Turchia, Istanbul. Gli operai del nuovo gigantesco aeroporto voluto da Erdogan gridano “Non siamo schiavi” e denunciano i morti sul lavoro. Ma vengono arrestati

Turchia, Istanbul. Gli operai del nuovo gigantesco aeroporto voluto da Erdogan gridano “Non siamo schiavi” e denunciano i morti sul lavoro. Ma vengono arrestati

Le autorità della Turchia hanno rilasciato 275 persone tra le 401 arrestate il 14 settembre scorso durante le proteste scoppiate nel cantiere del nuovo aeroporto di Istanbul. Lo ha annunciato il governatore Vasip Sahin, secondo cui tra le persone rimaste in stato di detenzione ci sarebbero “stranieri, non lavoratori, che erano arrivati sul luogo per azioni provocatorie”. Centinaia di operai hanno manifestato la scorsa settimana contro le condizioni di lavoro nel cantiere, definite “terribili”. Le forze di sicurezza sono intervenute per disperdere la folla, facendo anche ricorso a gas lacrimogeni. “I lavoratori – ha affermato Sahin – hanno sollevato una serie di questioni tra cui quella relativa ai ritardi dei servizi di navetta. Sulla scena è arrivato anche un comandante della gendarmeria provinciale che ha aperto un canale di dialogo sia con i manifestanti che con i funzionari della compagnia”. Secondo il governatore, gli operai sono tornati al lavoro già nella giornata di sabato e l’azienda che ha ottenuto l’appalto per la costruzione dello scalo aeroportuale “sta cercando di rispondere alle richieste”.

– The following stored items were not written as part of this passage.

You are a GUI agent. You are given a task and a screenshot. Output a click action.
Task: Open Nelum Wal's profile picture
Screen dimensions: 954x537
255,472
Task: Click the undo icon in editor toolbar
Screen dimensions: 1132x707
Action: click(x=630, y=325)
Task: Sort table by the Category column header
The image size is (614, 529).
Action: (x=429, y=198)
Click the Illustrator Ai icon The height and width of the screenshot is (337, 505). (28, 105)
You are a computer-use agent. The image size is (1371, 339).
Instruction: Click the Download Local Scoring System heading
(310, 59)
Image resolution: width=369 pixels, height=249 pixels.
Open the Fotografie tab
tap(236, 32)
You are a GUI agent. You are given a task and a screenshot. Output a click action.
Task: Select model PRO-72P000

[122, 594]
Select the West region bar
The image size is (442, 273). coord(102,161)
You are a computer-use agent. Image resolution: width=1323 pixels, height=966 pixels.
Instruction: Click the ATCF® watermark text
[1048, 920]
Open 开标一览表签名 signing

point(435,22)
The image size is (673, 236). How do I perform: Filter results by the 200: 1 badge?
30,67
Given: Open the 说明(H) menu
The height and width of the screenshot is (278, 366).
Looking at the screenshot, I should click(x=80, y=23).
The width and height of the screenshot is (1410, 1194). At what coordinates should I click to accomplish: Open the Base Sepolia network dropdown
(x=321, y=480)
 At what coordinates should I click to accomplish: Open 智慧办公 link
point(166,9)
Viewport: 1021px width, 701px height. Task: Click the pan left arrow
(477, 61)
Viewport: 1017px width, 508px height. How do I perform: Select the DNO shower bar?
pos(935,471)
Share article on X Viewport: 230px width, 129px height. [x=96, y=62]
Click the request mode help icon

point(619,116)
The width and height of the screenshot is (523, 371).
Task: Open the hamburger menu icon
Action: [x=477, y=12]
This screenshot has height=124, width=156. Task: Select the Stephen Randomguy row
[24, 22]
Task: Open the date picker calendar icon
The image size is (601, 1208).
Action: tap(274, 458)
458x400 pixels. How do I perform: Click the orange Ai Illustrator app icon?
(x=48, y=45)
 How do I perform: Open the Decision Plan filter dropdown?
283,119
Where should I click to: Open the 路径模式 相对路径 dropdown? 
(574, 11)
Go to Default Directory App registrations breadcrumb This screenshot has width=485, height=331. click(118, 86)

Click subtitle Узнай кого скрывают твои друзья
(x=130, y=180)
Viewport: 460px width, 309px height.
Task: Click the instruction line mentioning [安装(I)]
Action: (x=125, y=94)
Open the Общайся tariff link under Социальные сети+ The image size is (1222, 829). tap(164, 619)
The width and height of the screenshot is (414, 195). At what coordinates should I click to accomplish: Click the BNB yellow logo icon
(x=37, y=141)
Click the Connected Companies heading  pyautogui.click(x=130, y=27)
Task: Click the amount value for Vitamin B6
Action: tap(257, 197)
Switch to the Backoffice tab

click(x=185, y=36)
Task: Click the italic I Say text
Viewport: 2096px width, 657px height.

“Circa 600 dei nostri amici sono stati arrestati, 160 sono stati liberati sabato sera”, ha dichiarato Özgür Karabulut, direttore generale del sindacato Dev Yapi-is. “Per chi resta, né noi né gli avvocati hanno informazioni sulla loro situazione”, ha aggiunto. Gli arresti – secondo Dev Yapi-is di 534 operai e quattro rappresentanti sindacali – erano avvenuti nella notte fra venerdì e sabato, dopo una manifestazione. Karabulut ha riferito ad AFP che i lavori per il nuovo aeroporto oggi proseguono, ma molti operai si sono rifiutati di tornare nel cantiere. Il nuovo scalo dovrebbe aprire a fine ottobre: si tratta di uno dei numerosi progetti giganteschi lanciati sotto la presidenza di Recep Tayyip Erdogan e nel cantiere lavorano circa 35mila persone, di cui 3mila ingegneri e membri del personale amministrativo.

I dimostranti denunciano morti e incidenti nel cantiere, come pure cattive condizioni di vita negli alloggi a loro disposizione sul posto. Secondo le testimonianze raccolte dal giornale d’opposizione Cumhuriyet, alcuni lavoratori lamentano in particolare la presenza di pulci e cimici. Nel corso di una visita organizzata per la stampa ad aprile, il ministro dei Trasporti aveva dichiarato che 27 operai avevano perso la vita, di cui 13 in incidenti sul lavoro. Ma alcuni operai contattati sabato da AFP, sotto copertura dell’anonimato, hanno riferito che si tratta di una cifra sotto-stimata e che gli incidenti sono stati molto frequenti nel cantiere. L’impresa incaricata della gestione dell’aeroporto venerdì sera ha pubblicato un comunicato in cui afferma che la direzione ha incontrato gli operai e ha promesso che verranno adottate misure “al più presto” per risolvere i problemi sollevati. Un portavoce, però, sabato si è rifiutato di rispondere alla richiesta di commento sulla notizia degli arresti.

L’hashtag a sostegno dei lavoratori ‘Non siamo degli schiavi’, in turco #köledegiliz, ieri era fra i più condivisi in Turchia. Ieri sera una manifestazione a sostegno degli operai a Istanbul è stata dispersa dalla polizia, che ha arrestato una ventina di persone fra cui un fotoreporter di AFP, Bülent Kiliç, che stava seguendo l’evento per lavoro. In una prima fase lo scalo avrà una capacità di 90 milioni di passeggeri all’anno, per raggiungere poi 150 milioni di passeggeri nel 2023, ha annunciato Erdogan in occasione di un primo atterraggio avvenuto a giugno.